A home inspector was called in to help an Illinois woman get rid of an odor in her family's home. According to the woman, “The odor is driving us nuts. We've checked the crawl space for dead animals, we've cleaned up the dog run on the side of the house, we've even filled the house with air purifiers. Nothing seems to help."
The home inspector has been called with this problem before. He says locating odor problems can be very frustrating, often because the odor may be most noticeable in one part of the house but may actually be coming from an entirely different area. He also adds that very often, the situation will get worse over time, not better. A slight but noticeable odor can eventually become a truly offending stench.
To address the problem, this home inspector suggests that a systematic sniffing program is called for. This does not necessarily mean sniffing particular items in the house, such as under a couch, but instead, entire rooms. We share his advice here:
Kitchen. Start here. Very often food is decaying in or under a cabinet, behind a garbage can, or in a concealed area. Since this family has a dog, he also suggested looking under all lower surfaces. Sometimes dog food finds its way under counters and surfaces because some dogs like to put their food in a hiding place. It’s no surprise that the hidden food will then begin to decay and result in a terrible odor.
Attic. In more cases than he can count, this home inspector reports homeowners having bats in their attics without even knowing it. These tend to be creatures of the night and very often they have found a smooth and quiet way to enter and exit the attic, so the homeowners remain unaware. One major problem with bats is that their waste is highly pungent. Further, it's continuous, so the odor magnifies as time passes.
Laundry. Most homes have a laundry room, and in that room, a sink is often installed. While this is handy, our home inspector says that very often these sinks are rarely used. Because of this, the water in the trap underneath the sink dries up, releasing sewer odors into the room. This is a widespread problem, but fortunately, one of the easiest to fix. Because these sinks are so rarely used, the inspector suggests pouring a few ounces of a liquid primer into the drains. This way the trap remains filled for months at a time.

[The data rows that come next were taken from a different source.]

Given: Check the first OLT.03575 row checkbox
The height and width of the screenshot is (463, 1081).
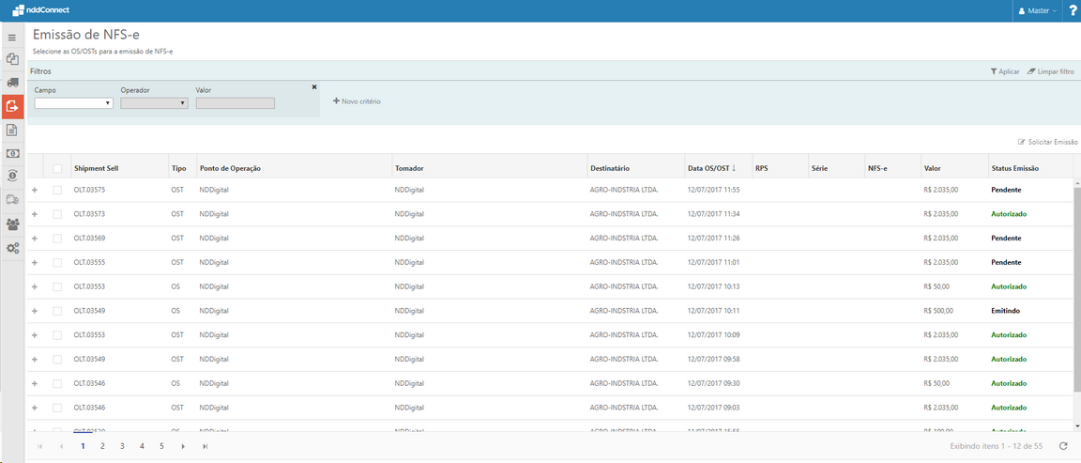Looking at the screenshot, I should (57, 190).
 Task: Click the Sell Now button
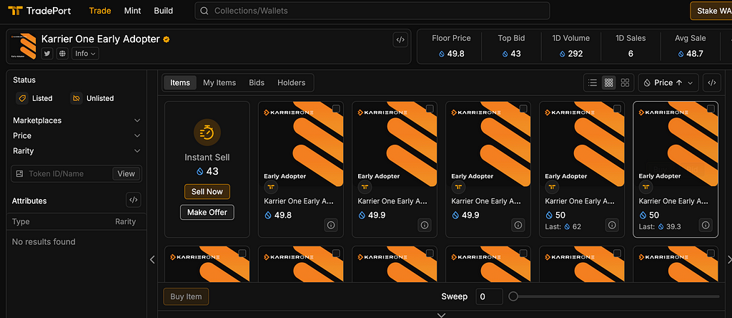pos(207,192)
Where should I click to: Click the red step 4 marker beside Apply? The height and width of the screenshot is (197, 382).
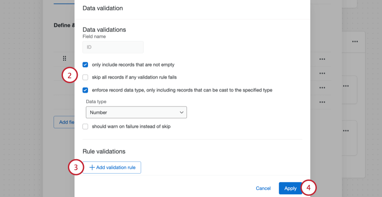click(x=309, y=188)
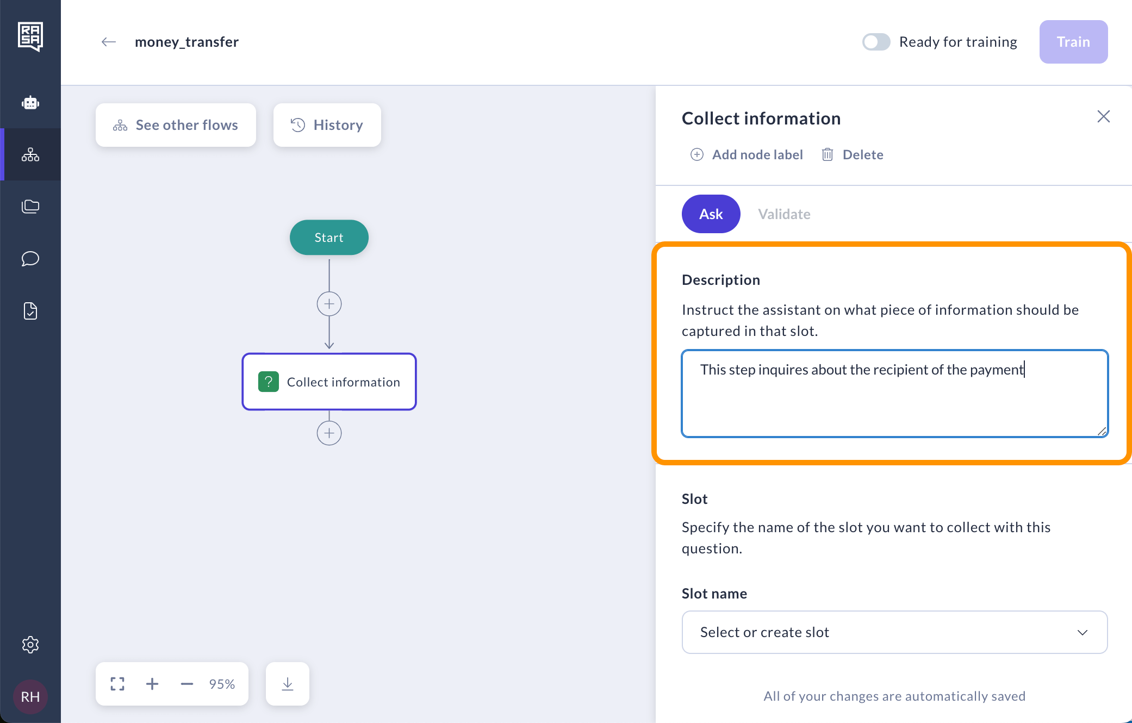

Basement. While fixing odors coming from drains tends to be the easiest, the most difficult and often the most costly is when moisture is building up below the house, often in basements. The problem here is that most basements are rarely accessed. The moisture build-up soon starts to promote the growth of fungi and mold. Plus, there may be a drainage or ventilation problem in the basement. When this happens, homeowners typically must call a contractor to address the issue.